►
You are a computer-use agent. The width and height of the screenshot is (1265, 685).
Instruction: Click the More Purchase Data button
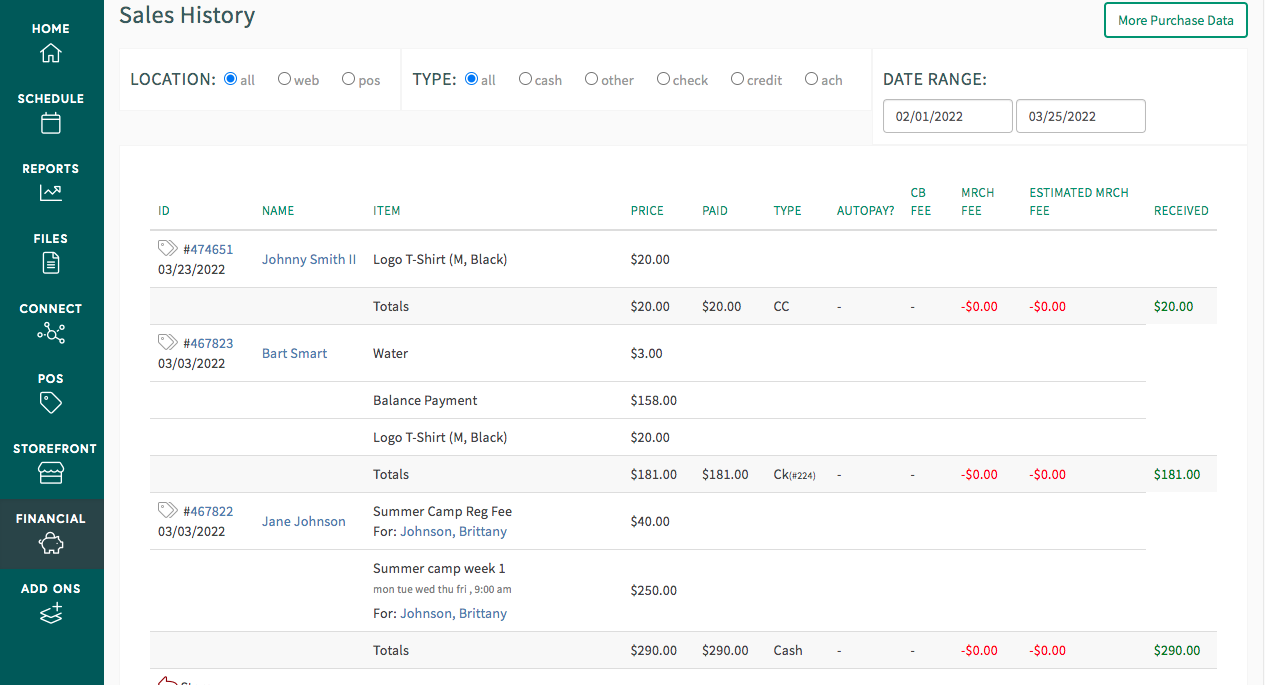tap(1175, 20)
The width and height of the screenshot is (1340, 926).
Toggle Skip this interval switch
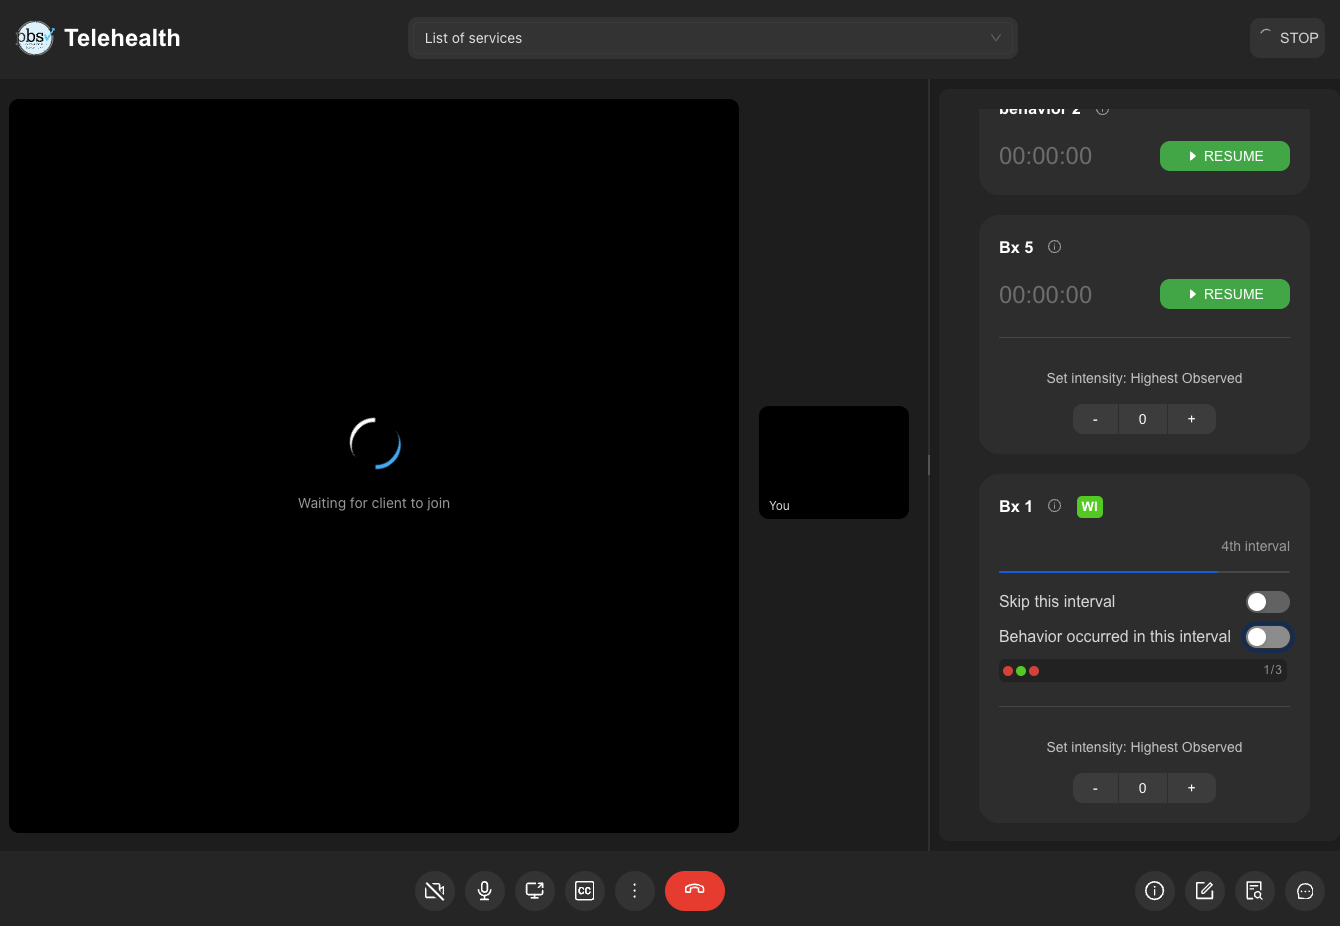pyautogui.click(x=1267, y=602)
◄
►
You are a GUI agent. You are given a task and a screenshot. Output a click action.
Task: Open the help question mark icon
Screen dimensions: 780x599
◄
WHAT THE EXERCISE ASKS: Reproduce word for word the material above, starting with the line that has "Task: Open the help question mark icon" and stopping after the line that has "Screen dimensions: 780x599".

ANSWER TO THE EXERCISE:
Task: Open the help question mark icon
Screen dimensions: 780x599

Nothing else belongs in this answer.